Data items:
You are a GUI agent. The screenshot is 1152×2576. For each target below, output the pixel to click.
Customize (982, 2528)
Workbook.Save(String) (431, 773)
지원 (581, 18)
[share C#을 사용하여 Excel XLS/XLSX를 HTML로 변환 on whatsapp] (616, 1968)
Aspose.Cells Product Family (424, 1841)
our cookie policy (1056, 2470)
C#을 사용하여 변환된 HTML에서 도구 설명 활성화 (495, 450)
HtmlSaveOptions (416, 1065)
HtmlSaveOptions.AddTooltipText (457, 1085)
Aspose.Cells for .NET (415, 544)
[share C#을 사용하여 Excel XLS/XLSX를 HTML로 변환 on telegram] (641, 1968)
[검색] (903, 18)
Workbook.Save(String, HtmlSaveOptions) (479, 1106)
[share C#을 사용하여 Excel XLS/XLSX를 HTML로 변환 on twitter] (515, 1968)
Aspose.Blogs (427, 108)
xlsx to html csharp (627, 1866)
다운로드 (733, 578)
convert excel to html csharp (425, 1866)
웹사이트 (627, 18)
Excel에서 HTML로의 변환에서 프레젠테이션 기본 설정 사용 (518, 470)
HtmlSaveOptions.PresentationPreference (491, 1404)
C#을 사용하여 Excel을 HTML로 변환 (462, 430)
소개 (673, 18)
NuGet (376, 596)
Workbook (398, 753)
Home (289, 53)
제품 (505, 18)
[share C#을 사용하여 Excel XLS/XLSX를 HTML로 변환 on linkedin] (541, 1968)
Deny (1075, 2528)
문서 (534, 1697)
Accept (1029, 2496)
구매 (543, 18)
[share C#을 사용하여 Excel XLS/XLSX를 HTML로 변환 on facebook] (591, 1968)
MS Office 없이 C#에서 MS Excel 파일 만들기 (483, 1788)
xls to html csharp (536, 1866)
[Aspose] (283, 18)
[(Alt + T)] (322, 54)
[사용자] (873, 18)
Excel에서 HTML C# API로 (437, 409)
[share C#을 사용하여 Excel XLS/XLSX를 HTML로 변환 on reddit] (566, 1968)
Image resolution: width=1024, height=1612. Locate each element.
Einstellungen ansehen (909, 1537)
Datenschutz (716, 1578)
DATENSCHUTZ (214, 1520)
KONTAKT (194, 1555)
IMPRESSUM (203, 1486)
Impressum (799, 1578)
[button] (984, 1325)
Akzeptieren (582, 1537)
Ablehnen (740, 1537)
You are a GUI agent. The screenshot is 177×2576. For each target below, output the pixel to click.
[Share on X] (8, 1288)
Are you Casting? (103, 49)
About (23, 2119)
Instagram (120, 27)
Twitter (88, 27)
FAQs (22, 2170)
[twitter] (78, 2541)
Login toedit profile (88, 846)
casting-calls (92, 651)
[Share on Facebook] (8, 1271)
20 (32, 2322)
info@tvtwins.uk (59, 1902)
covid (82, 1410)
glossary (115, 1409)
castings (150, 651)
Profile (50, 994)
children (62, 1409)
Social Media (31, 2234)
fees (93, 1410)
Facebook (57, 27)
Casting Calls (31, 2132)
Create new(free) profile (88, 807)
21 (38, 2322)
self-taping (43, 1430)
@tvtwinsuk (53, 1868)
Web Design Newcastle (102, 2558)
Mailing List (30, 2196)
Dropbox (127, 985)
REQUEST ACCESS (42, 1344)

**Work item:**
Starting at the line that has "[share C#을 사용하여 Excel XLS/XLSX를 HTML로 변환 on reddit]" and ending at the line that has "glossary (115, 1409)", please write out the lines above exactly, leaving out all others.

**Solution for this problem:**
[share C#을 사용하여 Excel XLS/XLSX를 HTML로 변환 on reddit] (566, 1968)
Image resolution: width=1024, height=1612. Locate each element.
Einstellungen ansehen (909, 1537)
Datenschutz (716, 1578)
DATENSCHUTZ (214, 1520)
KONTAKT (194, 1555)
IMPRESSUM (203, 1486)
Impressum (799, 1578)
[button] (984, 1325)
Akzeptieren (582, 1537)
Ablehnen (740, 1537)
You are a GUI agent. The screenshot is 177×2576. For each target below, output the pixel to click.
[Share on X] (8, 1288)
Are you Casting? (103, 49)
About (23, 2119)
Instagram (120, 27)
Twitter (88, 27)
FAQs (22, 2170)
[twitter] (78, 2541)
Login toedit profile (88, 846)
casting-calls (92, 651)
[Share on Facebook] (8, 1271)
20 (32, 2322)
info@tvtwins.uk (59, 1902)
covid (82, 1410)
glossary (115, 1409)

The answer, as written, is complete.